Читайте также:
|
|
Что именно должен толковать режиссёр, изучая пьесу, пользуясь собственными представлениями о жизни и оставаясь в пределах своей художественной профессии?
Этим всегда недоговоренным в пьесе, неизбежно возникающим при ее чтении в воображении читателя-режиссера, этим связанным с его человеческим опытом и его профессией являются мотивировки - обоснования, дающие право, делающие возможными, необходимыми данные в пьесе высказывания всех без исключения действующих лиц.
«Мотивировки в искусстве, - пишет Ю. Тынянов, - оправдание одного какого-либо фактора со стороны всех остальных, его согласованность со всеми остальными (В. Шкловский, Б. Эйхенбаум); каждый фактор мотивирован своей связью с остальными» (281, стр.33).
Ближайшая цель высказывания может быть совершенно ясна. Цель реплики «Здравствуй, Катя!» - поздороваться с Катей. Следующая по субординации - зачем с Катей здороваться? - уже менее ясна, и так далее... Мы возвращаемся к рассмотрению поведения в разных объемах. Что человек в данный момент делает или говорит - можно видеть и слышать; о ближайшей цели действия и высказывания можно судить почти безошибочно; для чего ему эта цель нужна - об этой цели «второй дистанции», если так её назвать, можно лишь строить предположения; а зачем эта? - какова цель «третьей дистанции»? «четвертой»? «пятой»? и т.д. Цели эти не даны в пьесе, как не даны они в поведении и высказываниях окружающих нас знакомых, хотя подразумевается, что и у действующих лиц драмы, и у окружающих нас, и у каждого из нас они существуют.
Отдаленные цели часто не осознаются. И.С. Тургенев определяет их так: «А черт знает, зачем! <...> Пусть читатель положит руку на сердце и вспомнит, какое множество поступков в его собственной жизни не имело решительно другой причины» (280, т.4, стр.72). Так, по крайней мере, кажется субъекту: неизвестно зачем и почему. По мере удаления цель постепенно как бы рассасывается, растворяется в пространстве.

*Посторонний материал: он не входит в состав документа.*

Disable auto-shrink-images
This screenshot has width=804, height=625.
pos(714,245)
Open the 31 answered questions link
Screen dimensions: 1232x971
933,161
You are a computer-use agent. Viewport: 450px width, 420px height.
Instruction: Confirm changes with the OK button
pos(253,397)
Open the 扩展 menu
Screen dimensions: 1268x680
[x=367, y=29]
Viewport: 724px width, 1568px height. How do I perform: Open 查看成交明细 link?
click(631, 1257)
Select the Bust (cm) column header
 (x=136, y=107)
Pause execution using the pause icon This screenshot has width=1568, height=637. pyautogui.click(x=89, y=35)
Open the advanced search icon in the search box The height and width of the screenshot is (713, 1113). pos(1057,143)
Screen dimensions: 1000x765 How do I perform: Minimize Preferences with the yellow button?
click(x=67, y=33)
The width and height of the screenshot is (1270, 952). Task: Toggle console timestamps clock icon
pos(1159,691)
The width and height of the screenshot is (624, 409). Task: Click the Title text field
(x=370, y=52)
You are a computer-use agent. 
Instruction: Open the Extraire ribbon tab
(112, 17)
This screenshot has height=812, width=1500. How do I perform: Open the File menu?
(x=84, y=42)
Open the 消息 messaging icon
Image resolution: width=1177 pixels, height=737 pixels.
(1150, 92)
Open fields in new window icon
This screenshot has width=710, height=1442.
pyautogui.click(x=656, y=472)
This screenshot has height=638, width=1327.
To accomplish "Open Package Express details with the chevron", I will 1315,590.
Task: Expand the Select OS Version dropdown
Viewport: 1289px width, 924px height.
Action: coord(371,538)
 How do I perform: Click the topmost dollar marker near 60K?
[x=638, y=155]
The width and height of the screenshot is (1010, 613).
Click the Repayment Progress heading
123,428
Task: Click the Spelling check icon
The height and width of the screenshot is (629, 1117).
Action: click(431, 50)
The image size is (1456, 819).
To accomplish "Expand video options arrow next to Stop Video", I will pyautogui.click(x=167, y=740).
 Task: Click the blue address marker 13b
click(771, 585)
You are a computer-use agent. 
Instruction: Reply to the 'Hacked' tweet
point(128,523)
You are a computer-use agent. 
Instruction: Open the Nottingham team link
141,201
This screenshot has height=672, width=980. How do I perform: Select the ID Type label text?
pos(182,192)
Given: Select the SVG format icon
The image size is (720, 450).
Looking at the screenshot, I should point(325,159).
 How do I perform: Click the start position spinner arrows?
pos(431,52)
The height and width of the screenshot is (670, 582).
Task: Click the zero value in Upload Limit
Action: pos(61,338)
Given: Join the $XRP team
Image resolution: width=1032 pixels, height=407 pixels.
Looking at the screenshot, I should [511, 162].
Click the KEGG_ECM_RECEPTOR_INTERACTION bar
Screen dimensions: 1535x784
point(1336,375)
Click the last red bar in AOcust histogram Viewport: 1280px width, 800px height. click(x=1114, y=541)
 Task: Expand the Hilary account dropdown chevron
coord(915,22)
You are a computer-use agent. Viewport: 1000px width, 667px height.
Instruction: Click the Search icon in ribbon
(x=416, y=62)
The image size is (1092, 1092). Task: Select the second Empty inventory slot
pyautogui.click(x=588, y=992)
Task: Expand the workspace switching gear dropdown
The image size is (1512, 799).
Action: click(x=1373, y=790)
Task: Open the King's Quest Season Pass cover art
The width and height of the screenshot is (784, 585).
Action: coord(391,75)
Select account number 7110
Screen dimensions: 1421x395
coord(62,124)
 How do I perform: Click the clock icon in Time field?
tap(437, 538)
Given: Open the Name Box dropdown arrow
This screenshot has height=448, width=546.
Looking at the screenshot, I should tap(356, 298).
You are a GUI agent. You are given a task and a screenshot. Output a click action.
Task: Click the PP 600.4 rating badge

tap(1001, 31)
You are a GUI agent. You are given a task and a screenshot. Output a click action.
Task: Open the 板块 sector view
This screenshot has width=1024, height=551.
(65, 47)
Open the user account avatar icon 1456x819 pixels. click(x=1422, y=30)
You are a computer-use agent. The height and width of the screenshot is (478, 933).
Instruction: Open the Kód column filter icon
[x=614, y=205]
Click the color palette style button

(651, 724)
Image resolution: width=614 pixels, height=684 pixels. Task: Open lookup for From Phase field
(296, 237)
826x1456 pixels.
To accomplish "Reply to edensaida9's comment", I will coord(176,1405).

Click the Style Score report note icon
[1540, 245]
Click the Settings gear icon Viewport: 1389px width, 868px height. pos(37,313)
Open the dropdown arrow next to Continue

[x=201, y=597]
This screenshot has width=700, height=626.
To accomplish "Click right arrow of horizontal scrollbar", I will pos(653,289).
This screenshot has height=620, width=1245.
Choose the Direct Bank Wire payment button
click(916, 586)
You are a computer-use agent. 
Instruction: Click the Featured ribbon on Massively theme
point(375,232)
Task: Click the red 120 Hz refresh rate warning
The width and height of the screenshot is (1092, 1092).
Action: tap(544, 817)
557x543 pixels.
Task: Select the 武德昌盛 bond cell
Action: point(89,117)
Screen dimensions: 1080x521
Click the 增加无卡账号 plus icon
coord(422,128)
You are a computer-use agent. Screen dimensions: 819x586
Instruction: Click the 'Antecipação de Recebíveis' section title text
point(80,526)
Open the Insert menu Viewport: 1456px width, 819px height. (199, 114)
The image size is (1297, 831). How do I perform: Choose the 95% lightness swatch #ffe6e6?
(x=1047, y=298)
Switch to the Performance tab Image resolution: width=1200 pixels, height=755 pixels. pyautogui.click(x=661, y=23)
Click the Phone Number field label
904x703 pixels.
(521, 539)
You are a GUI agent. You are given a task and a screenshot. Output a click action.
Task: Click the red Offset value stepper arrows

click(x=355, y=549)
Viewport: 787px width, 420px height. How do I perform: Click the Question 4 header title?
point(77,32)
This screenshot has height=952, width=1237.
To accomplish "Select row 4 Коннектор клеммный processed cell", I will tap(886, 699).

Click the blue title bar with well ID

До некоторой относительно близкой дистанции цели людей выглядят столь простыми, что их можно бы уложить в несколько стандартов: люди учатся, чтобы получить образование, приобрести специальность; работают, чтобы пользоваться уважением окружающих, чтобы кормить, одевать и учить детей; лечатся, чтобы быть здоровыми и т.д. и т.п. А вот зачем все это, на что тратятся годы жизни? Зачем образование, специальность, уважение окружающих, благополучие потомства, здоровье и т.д. и т.п.? Многие ответа на этот вопрос не имеют, о нем не задумываются и считают его праздным.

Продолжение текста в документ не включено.